La anciana se puso en pie y miró a su hijo mientras se
limpiaba la comisura de los labios con la servilleta.
–Me voy a dormir –anunció con respe–. Si te apetece tomar
postre, en el frigorífico queda algo de flan.
–Hasta mañana, mamá –dijo Jefferson.
–Que pase usted buena noche señora dijo María con tono afable
«No sé por qué, pero me temo que no he sido aceptada por la estúpida vieja».
–Adiós, hasta mañana..., y procura no hacer ruido cuando te
acuestes, ya sabes que si no duermo lo suficiente no soy nadie al otro día.

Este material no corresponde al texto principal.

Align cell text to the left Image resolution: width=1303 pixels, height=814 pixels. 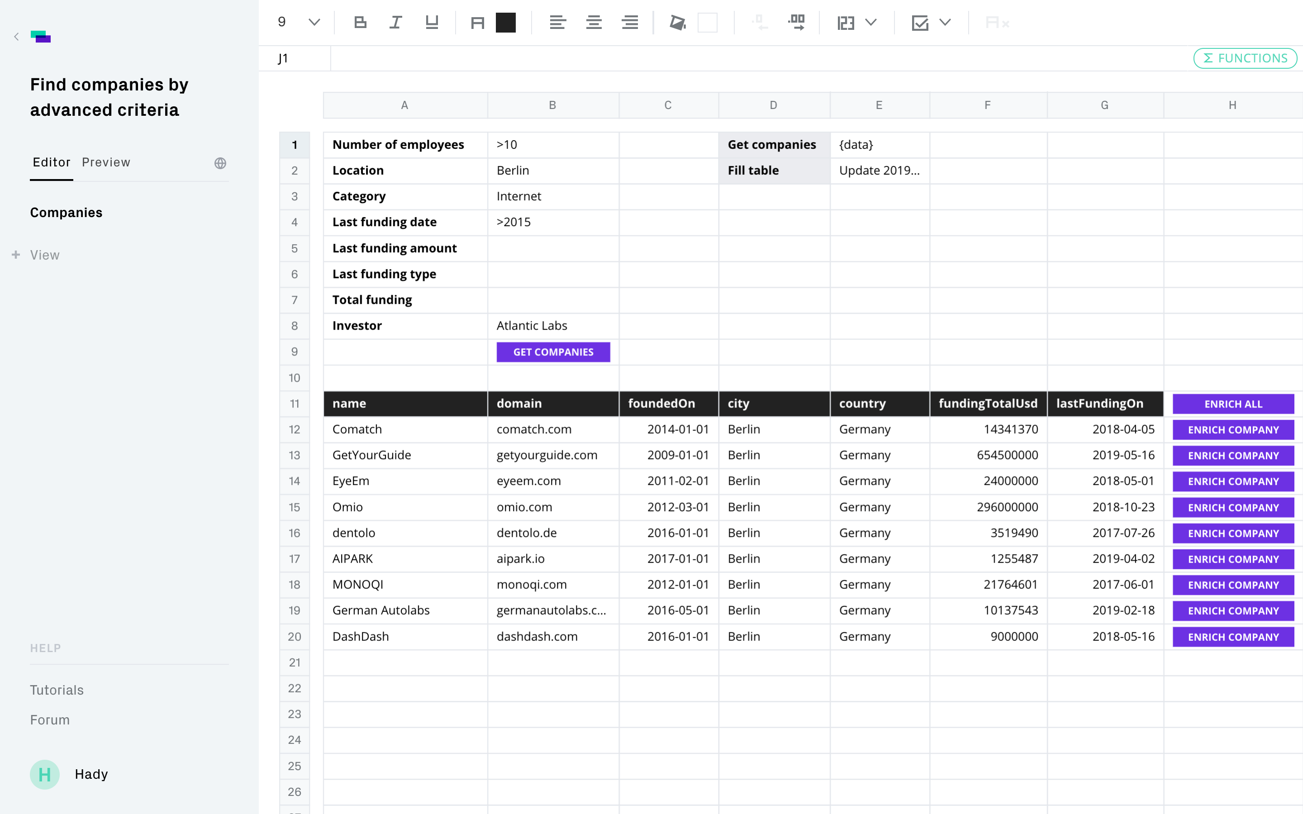click(557, 23)
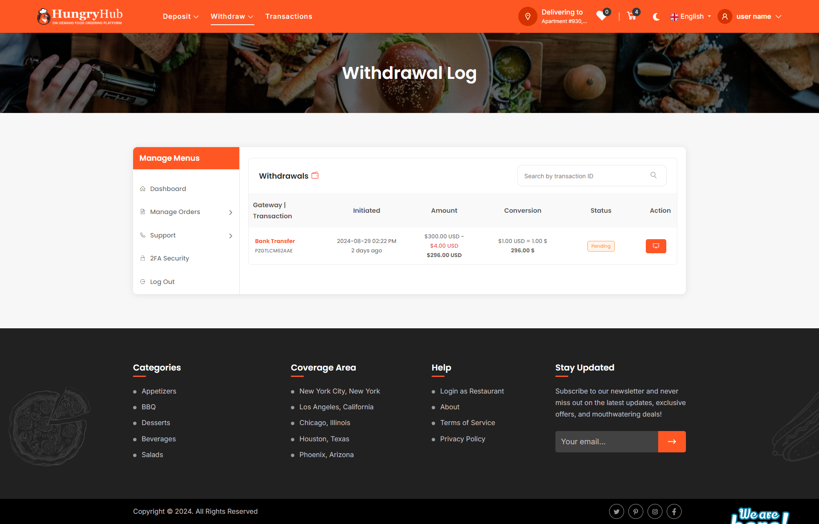Image resolution: width=819 pixels, height=524 pixels.
Task: Click the Pending status badge
Action: tap(601, 246)
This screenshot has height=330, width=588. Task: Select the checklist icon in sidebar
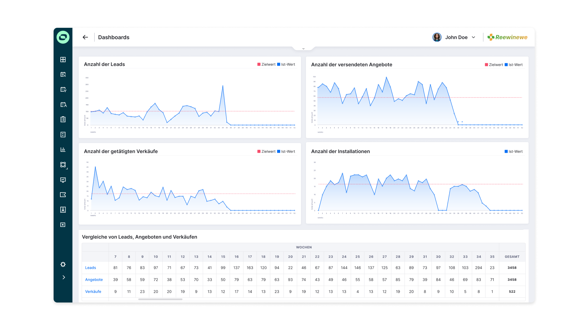pyautogui.click(x=63, y=134)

–No sé, pero tengo la sensación de que no soy del agrado de
tu madre –dijo al cabo de un rato mientras trataba de recoger con la cucharilla
la última gota del oscuro y delicioso líquido que el trozo de flan había dejado
en el plato.
–Bueno, en realidad, ella es mayor y tiene sus rarezas,
pero estoy seguro que pronto os adaptaréis la una a la otra –mintió tratando de
hacerla creer que la situación sería transitoria, a pesar de ser consciente que
no sería así, pues si algo tenía su madre que la caracterizase era que no daba
su brazo a torcer cuando algo no se ajustaba a sus principios.